§ DIRECTIONS FOR THIS TASK:
Copy every line below exactly.

§ RECORDS PROVIDED:
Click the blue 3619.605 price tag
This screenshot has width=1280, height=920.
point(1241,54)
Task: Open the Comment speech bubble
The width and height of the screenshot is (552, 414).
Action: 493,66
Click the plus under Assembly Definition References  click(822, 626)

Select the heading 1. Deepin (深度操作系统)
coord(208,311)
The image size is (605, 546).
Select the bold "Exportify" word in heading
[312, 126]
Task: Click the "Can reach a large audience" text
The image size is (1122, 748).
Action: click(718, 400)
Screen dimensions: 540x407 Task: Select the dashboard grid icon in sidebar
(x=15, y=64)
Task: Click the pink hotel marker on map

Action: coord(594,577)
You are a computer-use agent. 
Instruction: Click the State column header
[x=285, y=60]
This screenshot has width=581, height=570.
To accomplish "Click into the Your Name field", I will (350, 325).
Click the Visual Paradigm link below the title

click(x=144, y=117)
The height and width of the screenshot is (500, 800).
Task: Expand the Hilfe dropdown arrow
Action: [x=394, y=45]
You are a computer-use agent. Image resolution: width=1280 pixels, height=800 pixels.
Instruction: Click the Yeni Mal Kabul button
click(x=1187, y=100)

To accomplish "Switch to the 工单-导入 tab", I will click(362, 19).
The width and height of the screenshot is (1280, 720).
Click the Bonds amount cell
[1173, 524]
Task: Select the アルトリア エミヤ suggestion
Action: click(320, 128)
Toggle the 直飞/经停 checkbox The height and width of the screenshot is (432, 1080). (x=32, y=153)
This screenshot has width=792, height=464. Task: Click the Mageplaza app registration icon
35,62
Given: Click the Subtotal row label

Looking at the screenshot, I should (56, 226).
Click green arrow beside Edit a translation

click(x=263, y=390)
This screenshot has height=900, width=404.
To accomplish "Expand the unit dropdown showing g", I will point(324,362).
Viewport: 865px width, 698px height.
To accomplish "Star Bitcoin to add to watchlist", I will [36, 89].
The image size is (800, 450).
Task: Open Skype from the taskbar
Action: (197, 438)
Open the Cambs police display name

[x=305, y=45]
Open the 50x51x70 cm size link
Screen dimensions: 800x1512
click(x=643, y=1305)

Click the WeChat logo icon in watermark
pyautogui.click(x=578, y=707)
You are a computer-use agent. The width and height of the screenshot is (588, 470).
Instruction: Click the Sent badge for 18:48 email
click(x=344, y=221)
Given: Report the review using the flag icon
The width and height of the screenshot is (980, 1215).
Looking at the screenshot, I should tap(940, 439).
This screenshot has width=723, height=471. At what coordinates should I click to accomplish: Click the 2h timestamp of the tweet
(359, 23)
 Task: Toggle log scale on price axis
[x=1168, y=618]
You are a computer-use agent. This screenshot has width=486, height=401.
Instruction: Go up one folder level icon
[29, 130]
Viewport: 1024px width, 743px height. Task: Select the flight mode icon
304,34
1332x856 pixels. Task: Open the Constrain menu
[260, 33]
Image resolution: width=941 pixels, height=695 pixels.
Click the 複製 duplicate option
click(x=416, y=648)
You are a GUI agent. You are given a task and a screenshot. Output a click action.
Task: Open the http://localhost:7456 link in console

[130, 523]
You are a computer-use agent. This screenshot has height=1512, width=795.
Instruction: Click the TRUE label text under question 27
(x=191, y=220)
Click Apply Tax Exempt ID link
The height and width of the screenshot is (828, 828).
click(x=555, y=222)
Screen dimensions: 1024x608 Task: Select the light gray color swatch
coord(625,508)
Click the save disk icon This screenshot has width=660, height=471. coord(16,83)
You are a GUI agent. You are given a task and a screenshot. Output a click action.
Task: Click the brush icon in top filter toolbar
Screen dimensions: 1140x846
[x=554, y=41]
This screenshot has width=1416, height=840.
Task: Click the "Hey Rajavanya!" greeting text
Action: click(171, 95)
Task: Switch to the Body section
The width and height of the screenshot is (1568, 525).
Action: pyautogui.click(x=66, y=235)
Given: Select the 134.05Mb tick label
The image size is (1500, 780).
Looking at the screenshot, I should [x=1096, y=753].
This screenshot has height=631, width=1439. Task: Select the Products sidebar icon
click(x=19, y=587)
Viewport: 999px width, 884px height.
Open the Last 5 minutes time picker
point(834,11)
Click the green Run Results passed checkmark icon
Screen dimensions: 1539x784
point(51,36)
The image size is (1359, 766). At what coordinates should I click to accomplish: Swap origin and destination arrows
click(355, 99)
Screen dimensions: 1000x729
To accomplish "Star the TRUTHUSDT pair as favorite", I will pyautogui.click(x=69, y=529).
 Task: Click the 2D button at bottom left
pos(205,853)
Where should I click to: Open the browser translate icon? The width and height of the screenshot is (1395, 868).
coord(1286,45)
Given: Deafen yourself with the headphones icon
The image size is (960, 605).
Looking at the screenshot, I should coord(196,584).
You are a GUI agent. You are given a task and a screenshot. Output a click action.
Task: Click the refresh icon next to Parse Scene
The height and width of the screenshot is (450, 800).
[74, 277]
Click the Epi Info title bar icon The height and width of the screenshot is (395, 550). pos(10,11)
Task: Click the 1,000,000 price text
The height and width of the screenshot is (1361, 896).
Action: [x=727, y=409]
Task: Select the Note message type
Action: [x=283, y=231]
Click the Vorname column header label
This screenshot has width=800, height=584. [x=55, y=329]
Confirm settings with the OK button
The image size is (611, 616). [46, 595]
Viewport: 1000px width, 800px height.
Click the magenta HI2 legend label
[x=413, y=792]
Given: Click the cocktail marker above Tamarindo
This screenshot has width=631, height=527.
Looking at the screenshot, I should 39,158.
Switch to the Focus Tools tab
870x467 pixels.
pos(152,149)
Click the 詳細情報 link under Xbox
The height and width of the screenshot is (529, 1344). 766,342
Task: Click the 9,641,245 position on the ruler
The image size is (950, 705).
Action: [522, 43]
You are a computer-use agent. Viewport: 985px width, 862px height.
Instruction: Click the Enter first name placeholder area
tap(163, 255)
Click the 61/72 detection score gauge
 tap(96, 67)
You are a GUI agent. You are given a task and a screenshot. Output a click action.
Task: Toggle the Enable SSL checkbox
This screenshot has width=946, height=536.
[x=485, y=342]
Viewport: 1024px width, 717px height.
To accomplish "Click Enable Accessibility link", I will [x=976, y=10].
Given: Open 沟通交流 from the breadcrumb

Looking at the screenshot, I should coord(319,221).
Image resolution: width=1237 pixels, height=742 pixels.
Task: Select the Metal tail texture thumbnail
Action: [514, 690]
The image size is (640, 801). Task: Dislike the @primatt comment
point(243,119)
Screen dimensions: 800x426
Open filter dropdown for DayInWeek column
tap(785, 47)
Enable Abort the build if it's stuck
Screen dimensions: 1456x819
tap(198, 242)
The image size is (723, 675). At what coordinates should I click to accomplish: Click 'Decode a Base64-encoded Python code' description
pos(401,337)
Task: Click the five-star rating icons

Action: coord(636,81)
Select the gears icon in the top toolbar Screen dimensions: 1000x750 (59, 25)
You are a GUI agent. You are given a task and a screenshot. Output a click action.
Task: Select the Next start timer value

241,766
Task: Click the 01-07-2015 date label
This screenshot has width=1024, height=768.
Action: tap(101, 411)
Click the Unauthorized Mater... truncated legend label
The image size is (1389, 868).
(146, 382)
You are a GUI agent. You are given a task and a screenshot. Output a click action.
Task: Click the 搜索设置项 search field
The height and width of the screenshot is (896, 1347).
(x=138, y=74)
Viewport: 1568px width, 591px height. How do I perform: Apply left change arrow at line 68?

§ ANSWER TO THE PROBLEM:
Click the blue 3619.605 price tag
This screenshot has width=1280, height=920.
point(1241,54)
Task: Open the Comment speech bubble
The width and height of the screenshot is (552, 414).
Action: 493,66
Click the plus under Assembly Definition References  click(822, 626)

Select the heading 1. Deepin (深度操作系统)
coord(208,311)
The image size is (605, 546).
Select the bold "Exportify" word in heading
[312, 126]
Task: Click the "Can reach a large audience" text
The image size is (1122, 748).
Action: click(718, 400)
Screen dimensions: 540x407 Task: Select the dashboard grid icon in sidebar
(x=15, y=64)
Task: Click the pink hotel marker on map

Action: coord(594,577)
You are a computer-use agent. 
Instruction: Click the State column header
[x=285, y=60]
This screenshot has width=581, height=570.
To accomplish "Click into the Your Name field", I will (350, 325).
Click the Visual Paradigm link below the title

click(x=144, y=117)
The height and width of the screenshot is (500, 800).
Task: Expand the Hilfe dropdown arrow
Action: [x=394, y=45]
You are a computer-use agent. Image resolution: width=1280 pixels, height=800 pixels.
Instruction: Click the Yeni Mal Kabul button
click(x=1187, y=100)

To accomplish "Switch to the 工单-导入 tab", I will click(362, 19).
The width and height of the screenshot is (1280, 720).
Click the Bonds amount cell
[1173, 524]
Task: Select the アルトリア エミヤ suggestion
Action: click(320, 128)
Toggle the 直飞/经停 checkbox The height and width of the screenshot is (432, 1080). (x=32, y=153)
This screenshot has width=792, height=464. Task: Click the Mageplaza app registration icon
35,62
Given: Click the Subtotal row label

Looking at the screenshot, I should (56, 226).
Click green arrow beside Edit a translation

click(x=263, y=390)
This screenshot has height=900, width=404.
To accomplish "Expand the unit dropdown showing g", I will point(324,362).
Viewport: 865px width, 698px height.
To accomplish "Star Bitcoin to add to watchlist", I will [36, 89].
The image size is (800, 450).
Task: Open Skype from the taskbar
Action: (197, 438)
Open the Cambs police display name

[x=305, y=45]
Open the 50x51x70 cm size link
Screen dimensions: 800x1512
click(x=643, y=1305)

Click the WeChat logo icon in watermark
pyautogui.click(x=578, y=707)
You are a computer-use agent. The width and height of the screenshot is (588, 470).
Instruction: Click the Sent badge for 18:48 email
click(x=344, y=221)
Given: Report the review using the flag icon
The width and height of the screenshot is (980, 1215).
Looking at the screenshot, I should tap(940, 439).
This screenshot has width=723, height=471. At what coordinates should I click to accomplish: Click the 2h timestamp of the tweet
(359, 23)
 Task: Toggle log scale on price axis
[x=1168, y=618]
You are a computer-use agent. This screenshot has width=486, height=401.
Instruction: Go up one folder level icon
[29, 130]
Viewport: 1024px width, 743px height. Task: Select the flight mode icon
304,34
1332x856 pixels. Task: Open the Constrain menu
[260, 33]
Image resolution: width=941 pixels, height=695 pixels.
Click the 複製 duplicate option
click(x=416, y=648)
You are a GUI agent. You are given a task and a screenshot. Output a click action.
Task: Open the http://localhost:7456 link in console

[130, 523]
You are a computer-use agent. This screenshot has height=1512, width=795.
Instruction: Click the TRUE label text under question 27
(x=191, y=220)
Click Apply Tax Exempt ID link
The height and width of the screenshot is (828, 828).
click(x=555, y=222)
Screen dimensions: 1024x608 Task: Select the light gray color swatch
coord(625,508)
Click the save disk icon This screenshot has width=660, height=471. coord(16,83)
You are a GUI agent. You are given a task and a screenshot. Output a click action.
Task: Click the brush icon in top filter toolbar
Screen dimensions: 1140x846
[x=554, y=41]
This screenshot has width=1416, height=840.
Task: Click the "Hey Rajavanya!" greeting text
Action: click(171, 95)
Task: Switch to the Body section
The width and height of the screenshot is (1568, 525).
Action: pyautogui.click(x=66, y=235)
Given: Select the 134.05Mb tick label
The image size is (1500, 780).
Looking at the screenshot, I should [x=1096, y=753].
This screenshot has height=631, width=1439. Task: Select the Products sidebar icon
click(x=19, y=587)
Viewport: 999px width, 884px height.
Open the Last 5 minutes time picker
point(834,11)
Click the green Run Results passed checkmark icon
Screen dimensions: 1539x784
point(51,36)
The image size is (1359, 766). At what coordinates should I click to accomplish: Swap origin and destination arrows
click(355, 99)
Screen dimensions: 1000x729
To accomplish "Star the TRUTHUSDT pair as favorite", I will pyautogui.click(x=69, y=529).
 Task: Click the 2D button at bottom left
pos(205,853)
Where should I click to: Open the browser translate icon? The width and height of the screenshot is (1395, 868).
coord(1286,45)
Given: Deafen yourself with the headphones icon
The image size is (960, 605).
Looking at the screenshot, I should coord(196,584).
You are a GUI agent. You are given a task and a screenshot. Output a click action.
Task: Click the refresh icon next to Parse Scene
The height and width of the screenshot is (450, 800).
[74, 277]
Click the Epi Info title bar icon The height and width of the screenshot is (395, 550). pos(10,11)
Task: Click the 1,000,000 price text
The height and width of the screenshot is (1361, 896).
Action: [x=727, y=409]
Task: Select the Note message type
Action: [x=283, y=231]
Click the Vorname column header label
This screenshot has width=800, height=584. [x=55, y=329]
Confirm settings with the OK button
The image size is (611, 616). [46, 595]
Viewport: 1000px width, 800px height.
Click the magenta HI2 legend label
[x=413, y=792]
Given: Click the cocktail marker above Tamarindo
This screenshot has width=631, height=527.
Looking at the screenshot, I should 39,158.
Switch to the Focus Tools tab
870x467 pixels.
pos(152,149)
Click the 詳細情報 link under Xbox
The height and width of the screenshot is (529, 1344). 766,342
Task: Click the 9,641,245 position on the ruler
The image size is (950, 705).
Action: [522, 43]
You are a computer-use agent. Viewport: 985px width, 862px height.
Instruction: Click the Enter first name placeholder area
tap(163, 255)
Click the 61/72 detection score gauge
 tap(96, 67)
You are a GUI agent. You are given a task and a screenshot. Output a click action.
Task: Toggle the Enable SSL checkbox
This screenshot has width=946, height=536.
[x=485, y=342]
Viewport: 1024px width, 717px height.
To accomplish "Click Enable Accessibility link", I will [x=976, y=10].
Given: Open 沟通交流 from the breadcrumb

Looking at the screenshot, I should coord(319,221).
Image resolution: width=1237 pixels, height=742 pixels.
Task: Select the Metal tail texture thumbnail
Action: [514, 690]
The image size is (640, 801). Task: Dislike the @primatt comment
point(243,119)
Screen dimensions: 800x426
Open filter dropdown for DayInWeek column
tap(785, 47)
Enable Abort the build if it's stuck
Screen dimensions: 1456x819
tap(198, 242)
The image size is (723, 675). At what coordinates should I click to accomplish: Click 'Decode a Base64-encoded Python code' description
pos(401,337)
Task: Click the five-star rating icons

Action: coord(636,81)
Select the gears icon in the top toolbar Screen dimensions: 1000x750 (59, 25)
You are a GUI agent. You are given a task and a screenshot. Output a click action.
Task: Select the Next start timer value

241,766
Task: Click the 01-07-2015 date label
This screenshot has width=1024, height=768.
Action: tap(101, 411)
Click the Unauthorized Mater... truncated legend label
The image size is (1389, 868).
(146, 382)
You are a GUI agent. You are given a task and a screenshot. Output a click action.
Task: Click the 搜索设置项 search field
The height and width of the screenshot is (896, 1347).
(x=138, y=74)
Viewport: 1568px width, 591px height. How do I perform: Apply left change arrow at line 68?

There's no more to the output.